たった二人だけのゲーム。
 そこには他の誰もいない空間。
 するのは王様ゲーム。
 

 なのはss始まります。


「なのはは、どっちを引くのかな?」
「う〜ん……」
 なのはに差し出した二本の棒。
 一つには王様の文字が、もう一つには何も書いてない棒がある。
 王様の文字が書いている棒を引いた方は、一つだけ命令が出来る。そして、命令された方は
どんな命令であっても絶対にしないといけない。
 もし私が命令するなら、一体どんな事を命令しようかな?
   まずは軽いところから膝枕とか抱擁で。少し過激なものでいえば、き、キスとかするのもいい
かもしれない。
 そして、最後は―――――
「えいっ!」
 なのはが勢いよく棒を引き抜く。
 さて、一体どっちを引いたのだろうか?
「あ、なのはが王様だね♪」
 なのはが王様の棒を引いたようだ。
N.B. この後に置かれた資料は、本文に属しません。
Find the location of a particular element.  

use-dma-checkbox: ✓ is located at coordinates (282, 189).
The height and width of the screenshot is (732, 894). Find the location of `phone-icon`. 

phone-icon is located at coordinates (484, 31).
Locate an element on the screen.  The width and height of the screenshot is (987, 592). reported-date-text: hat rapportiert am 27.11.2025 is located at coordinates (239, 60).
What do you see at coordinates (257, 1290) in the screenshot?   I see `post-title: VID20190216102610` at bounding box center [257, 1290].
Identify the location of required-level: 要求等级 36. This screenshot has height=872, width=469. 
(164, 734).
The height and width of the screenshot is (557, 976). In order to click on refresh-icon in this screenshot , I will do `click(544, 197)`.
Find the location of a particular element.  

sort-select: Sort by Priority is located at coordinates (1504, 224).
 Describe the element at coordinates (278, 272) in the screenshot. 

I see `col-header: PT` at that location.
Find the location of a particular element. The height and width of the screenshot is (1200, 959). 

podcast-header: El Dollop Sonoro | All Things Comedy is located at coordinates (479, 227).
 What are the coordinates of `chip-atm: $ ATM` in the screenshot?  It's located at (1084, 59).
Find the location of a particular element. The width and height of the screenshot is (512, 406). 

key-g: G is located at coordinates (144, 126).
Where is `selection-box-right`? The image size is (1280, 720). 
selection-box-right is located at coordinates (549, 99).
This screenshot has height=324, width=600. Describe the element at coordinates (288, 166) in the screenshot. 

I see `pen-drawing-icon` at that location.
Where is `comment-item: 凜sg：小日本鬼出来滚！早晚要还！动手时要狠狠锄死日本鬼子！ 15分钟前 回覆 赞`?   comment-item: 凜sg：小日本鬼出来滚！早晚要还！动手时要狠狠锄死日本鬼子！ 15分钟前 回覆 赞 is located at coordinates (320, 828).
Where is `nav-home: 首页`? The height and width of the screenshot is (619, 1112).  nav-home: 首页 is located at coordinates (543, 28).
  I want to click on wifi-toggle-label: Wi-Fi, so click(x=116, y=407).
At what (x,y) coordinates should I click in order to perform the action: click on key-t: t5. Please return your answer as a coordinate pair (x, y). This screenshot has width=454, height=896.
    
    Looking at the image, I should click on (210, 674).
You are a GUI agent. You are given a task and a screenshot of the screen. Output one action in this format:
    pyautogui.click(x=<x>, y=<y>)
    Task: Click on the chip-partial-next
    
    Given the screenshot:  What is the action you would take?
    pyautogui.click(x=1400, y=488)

一体なのははどんな命令をするのかな?
 なのはは甘えんぼだから、いきなりキスとか求めてきたりして――
「ん〜とね、ジュース一気飲みしてもらおうかな?」
「え?」
 ジュース一気飲み……な、何でそんな命令を……?
 いや、命令なんだから実際は何でもいいんだけど、折角二人っきりでやってるのに、こんな命令
は無いよぉ……
 あまりの事に情けない顔をしてしまう。
「ふふ……っ。冗談だよフェイトちゃん」
 なのはは舌をちろっと出して私に謝る。
「なのは……」
 とたんに元気が出る。
 そっか。冗談だったんだ……よかった。本当に冗談でよかった。
「そ、それで……どんな命令するの?」
 少し期待に満ちた表情で聞く。
「フェイトちゃんはどんな事してほしいの?」
 なのはが妖しく笑う。
「そ、それは…………」
 本当はエッチな事してほしいって思ってる。でも自分の口からはそんな事言えない。
「どんな事してほしいのかな?」
 耳元で囁かれる。
「わ、私は…………」
 なのはの魔力に負けて私は―――
「エッチな事……してほしい………」
 とても恥ずかしい事を口にしていた。
「いいよ……フェイトちゃんを可愛がってあげる………」
 その、なのはの言葉がとても甘美すぎて逆らえなくて、私はなのはに身体を預けた。

「可愛いよフェイトちゃん……」
「あ………」
 二人だけの王様ゲームはとても危険なものだと思いました。
 でもこんなのも悪くは無いと思っている私がいるのでした。